#Rugby – Nationale 2 / Quentin Pueyo (Graulhet) : «Il y a beaucoup de positif à tirer de ce match!»

Quentin Pueyo, le capitaine du Sporting Graulhetois lors du déplacement en Charente pour défier Cognac, est revenu sur la défaite bonifiée (32-26) chez les ex pensionnaires de Nationale. Le 3eme ligne du SCG était un brin déçu en fin de rencontre car les rouges et noirs ont mené de 14 points durant la première période laissant augurer une issue victorieuse. Mais face à une équipe quasi intégralement pro, les pluri actifs rouges et noirs ont démontré de belles valeurs et engrangent de la confiance pour la suite du championnat. Actuellement 9eme de la Poule 1 de Nationale 2 au bout de 8 journées (avec un match en retard), les hommes du trio Bacca/Bellot/Gimbergues vont accueillir Marmande ce dimanche dans leur fief de Pelissou,

Crédit photo Cognac Rugby Charente

Une défaite face à Cognac qui doit être un peu amère car après la 1ère mi-temps, vous envisagiez peut-être autre chose ?

 

C’est vrai qu’on envisageait autre chose. On avait bien commencé avec le vent, on a pris beaucoup d’avance, on a essayé de se mettre au chaud mais ce n’était pas assez. En 2e période, on a mal géré le vent ainsi que les sorties de camp et c’est ça qui nous coûte le match. Il y a eu deux erreurs individuelles sur mon plaquage sur le 9 puis sur un coup de pied avec un rebond long qu’on n’a pas. Pour moi, il y a du contenu, c’est vraiment l’un des premiers matchs à l’extérieur où j’ai senti qu’il y avait vraiment tout le monde qui était impliqué. On était mieux en défense, ça s’est très bien passé en touche, un peu plus compliqué en mêlées mais franchement, il y a beaucoup de positif à tirer de ce match et ça fait du bien pour un match à l’extérieur car c’était quand même rare depuis le début de l’année.

 

Vous avez 10 / 15 minutes de trou d’air en 2e période et ça a douché toutes les espérances ? 

 

Le truc, c’est que tu ne peux pas avoir de trou d’air contre des équipes pros qui s’entraînent deux fois par jour car ça paye direct. Même sans ça, je ne pense pas qu’ils étaient au-dessus de nous, on pouvait aller chercher plus mais c’est comme ça. Au moins, on sait qu’il faut encore travailler pour espérer gagner ce second match à l’extérieur au cours de la saison qui arrive. 

 

Avant le match, on parlait dans la presse de révélateur cognaçais et on a vu que Graulhet s’en était bien sorti ? 

 

Franchement, ça fait du bien. On a fait 3 semaines sans jouer, les entraînements se passaient bien et on a senti qu’on était bien.
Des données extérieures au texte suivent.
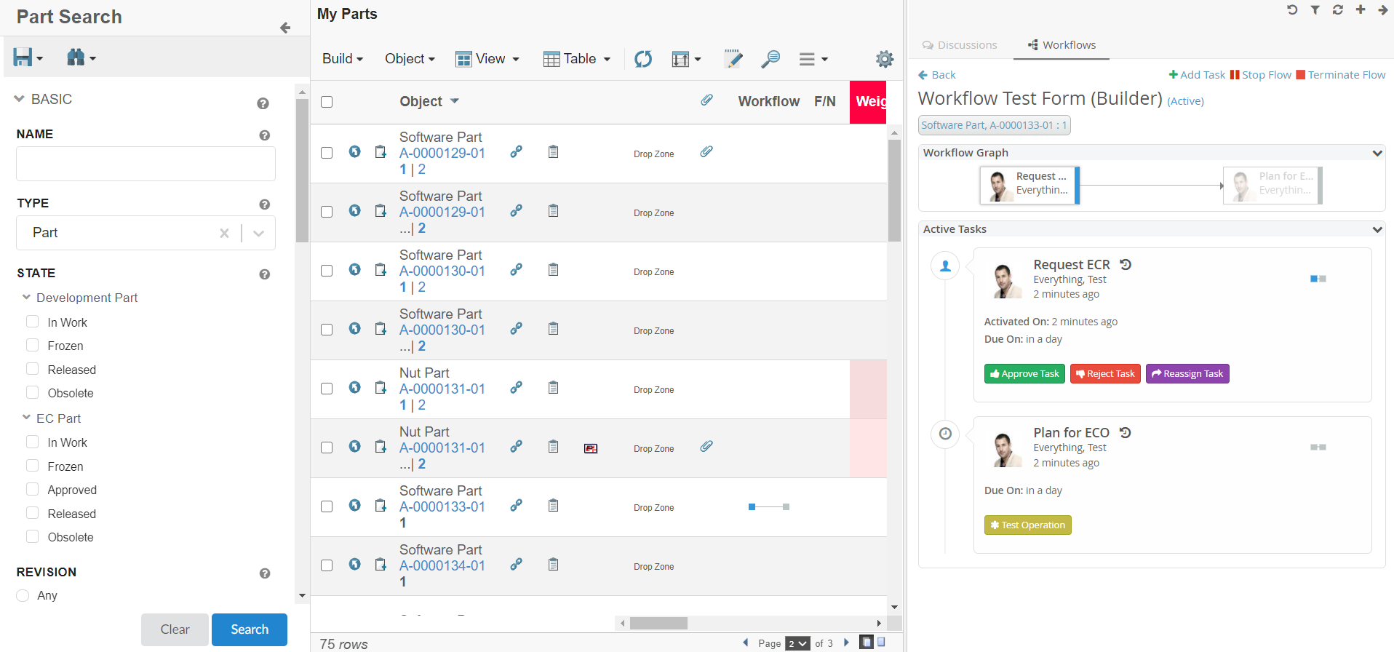Click the horizontal scrollbar thumb in table
Image resolution: width=1394 pixels, height=652 pixels.
tap(658, 623)
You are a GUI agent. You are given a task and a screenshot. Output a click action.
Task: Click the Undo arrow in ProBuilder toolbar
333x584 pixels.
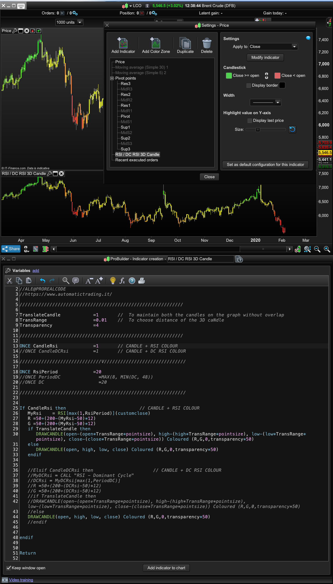point(43,281)
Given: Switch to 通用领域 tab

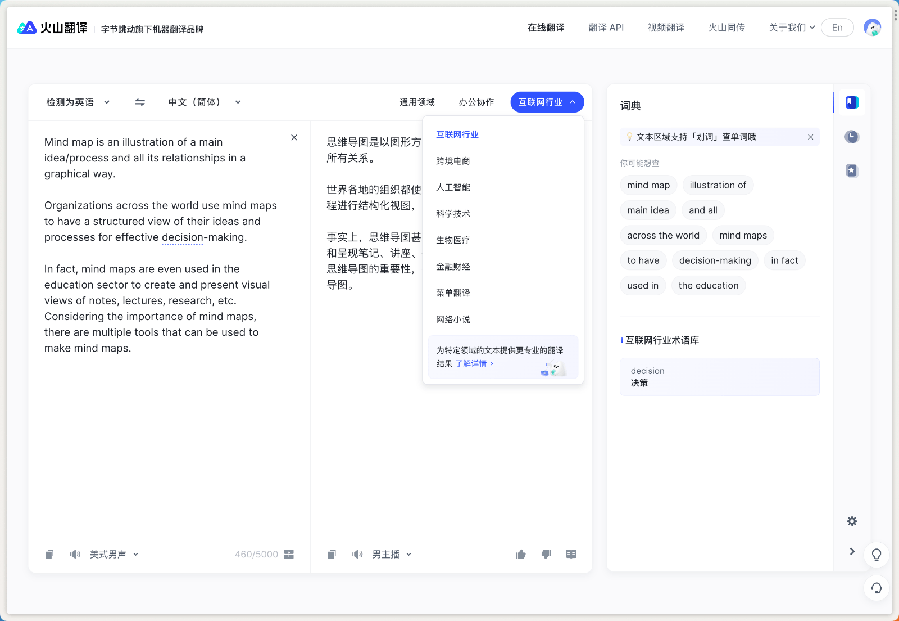Looking at the screenshot, I should click(417, 102).
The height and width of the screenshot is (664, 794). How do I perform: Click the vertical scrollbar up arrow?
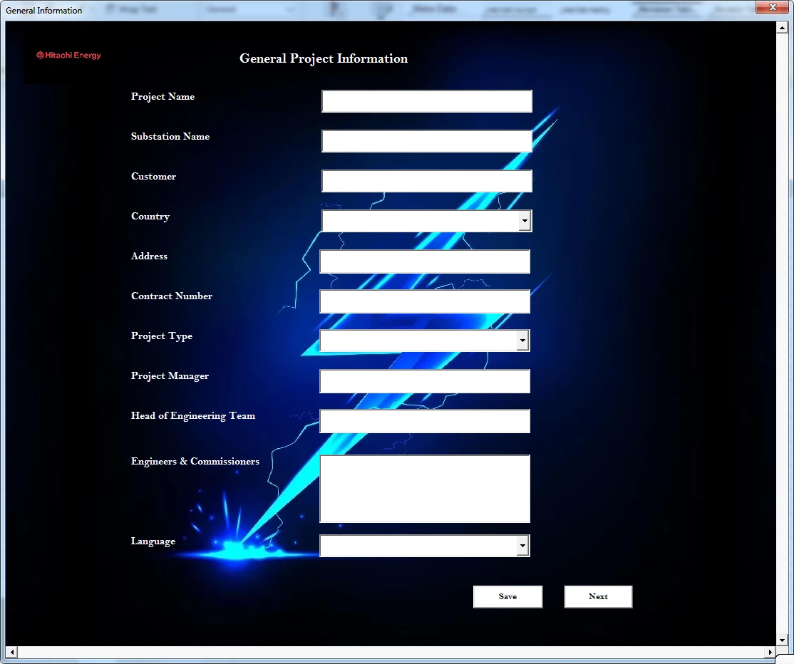coord(781,28)
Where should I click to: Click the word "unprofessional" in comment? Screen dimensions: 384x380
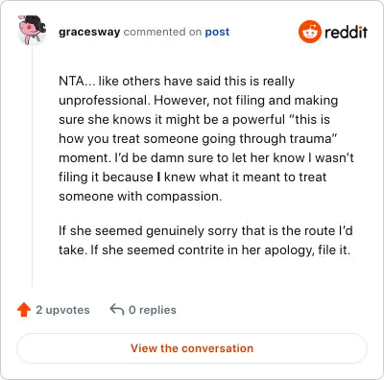click(x=105, y=101)
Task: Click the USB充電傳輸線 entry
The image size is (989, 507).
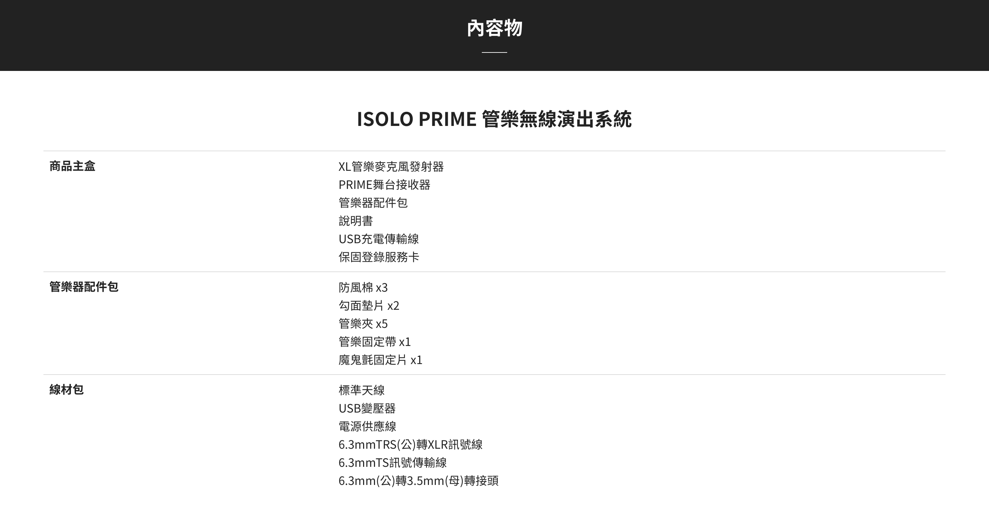Action: 379,239
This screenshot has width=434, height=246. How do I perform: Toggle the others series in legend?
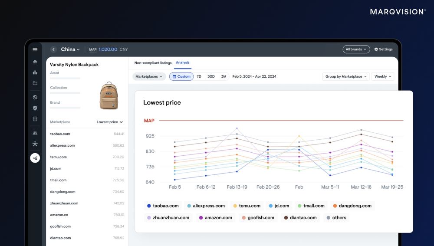336,217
Comme je l’ai dit tout à l’heure, c’est l’un des rares matchs où j’ai vraiment senti tout le monde présent, on y était tous, personne n’a triché. Avec ce temps de merde, il fallait juste plaquer, se relever, plaquer, se relever, assurer la conquête et les sorties de camp qui nous ont fait pêcher cet après-midi. Au moins, on sait sur quoi bosser pour la semaine qui arrive et Marmande. 

 

Avec Marmande, c’est retour à Pélissou après un mois et une semaine sans voir votre maison et surtout votre public. Là, il va falloir sortir le bleu de chauffe et les habits de lumière ? 

 

Oui surtout qu’on n’a pas une image parfaite à la maison, on n’a pas fait des matchs exceptionnels. Il faudrait aussi refaire un bon match à la maison pour se rassurer et engranger de la confiance. On va bien le préparer et essayer de se tenir prêts pour dimanche mais je suis sûr qu’on sera prêts. 

 

On a l’impression que ce groupe qui a quand même été largement remanié commence à avoir de la vie et une âme ? 

 

On commence à avoir des automatismes. C’est vrai qu’il y a eu beaucoup de turn-over à l’intersaison, les automatismes arrivent, les mecs prennent de plus en plus confiance car, au final, il y a tout le monde qui joue. C’est vraiment cool, je pense qu’on est sur la bonne voie.